## RECORDS TO USE
== Segment start ==
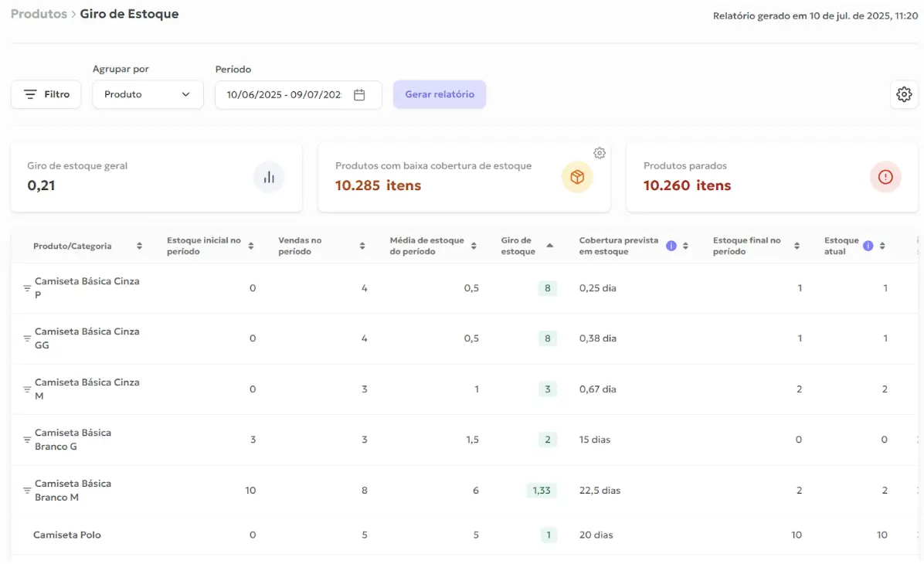Sort by Estoque final no período column

(x=796, y=246)
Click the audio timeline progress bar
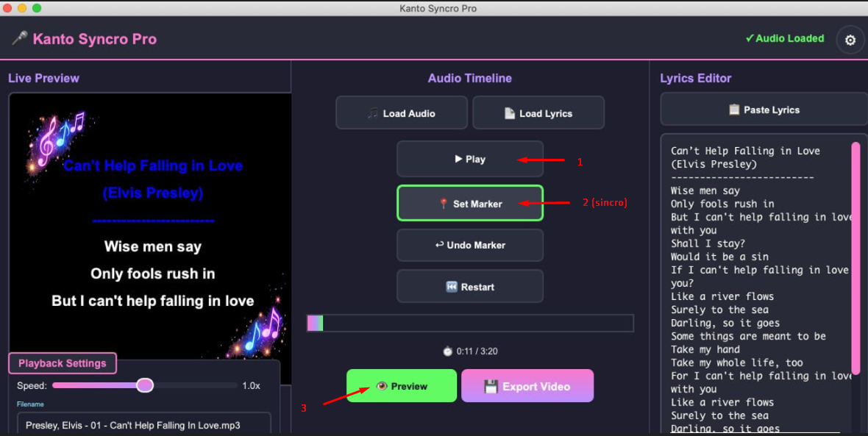 (x=470, y=324)
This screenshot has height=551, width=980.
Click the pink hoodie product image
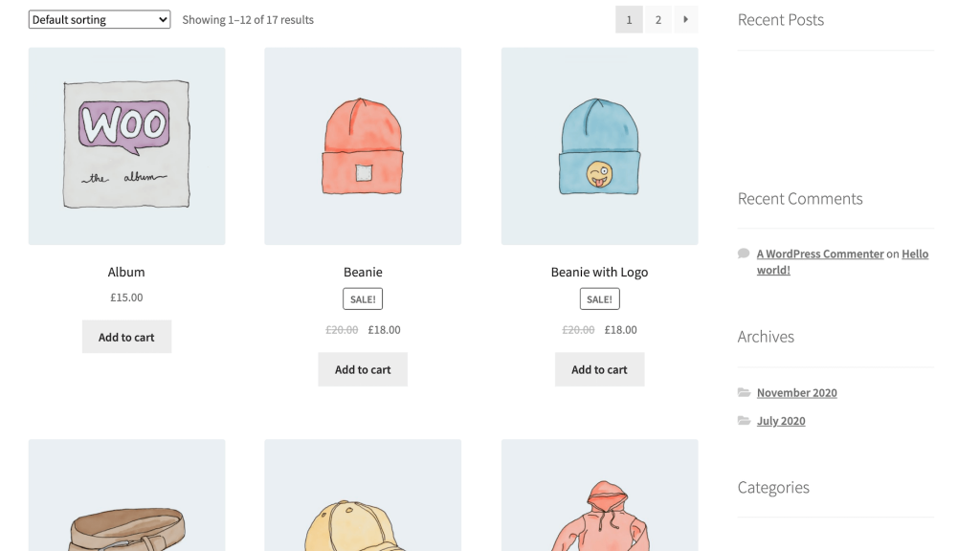coord(599,507)

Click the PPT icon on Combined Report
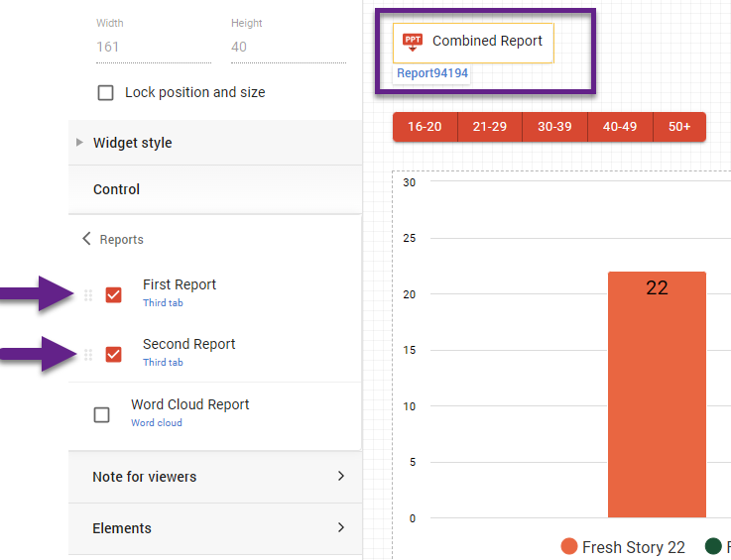point(413,42)
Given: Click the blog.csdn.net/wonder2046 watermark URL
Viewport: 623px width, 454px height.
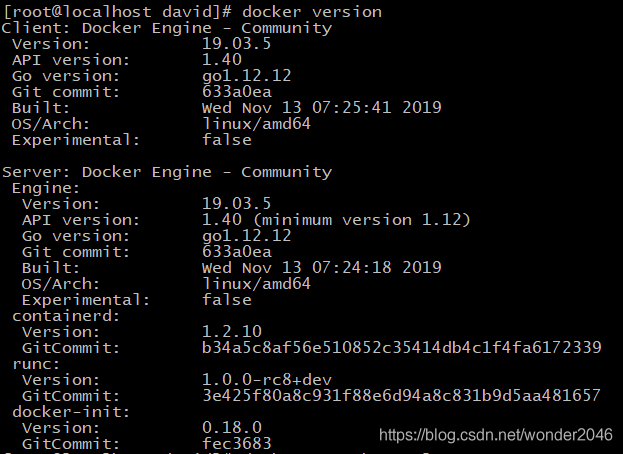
== Segment end ==
## ACTIVITY
Each line from the one containing "Click the audio timeline progress bar" through the end of the listing is to be set down exactly, with all pictures left out.

## EXERCISE RESULT
Click the audio timeline progress bar
 (x=470, y=324)
This screenshot has height=551, width=980.
Click the pink hoodie product image
coord(599,507)

Click the PPT icon on Combined Report
point(413,42)
Given: Click the blog.csdn.net/wonder2046 watermark URL
Viewport: 623px width, 454px height.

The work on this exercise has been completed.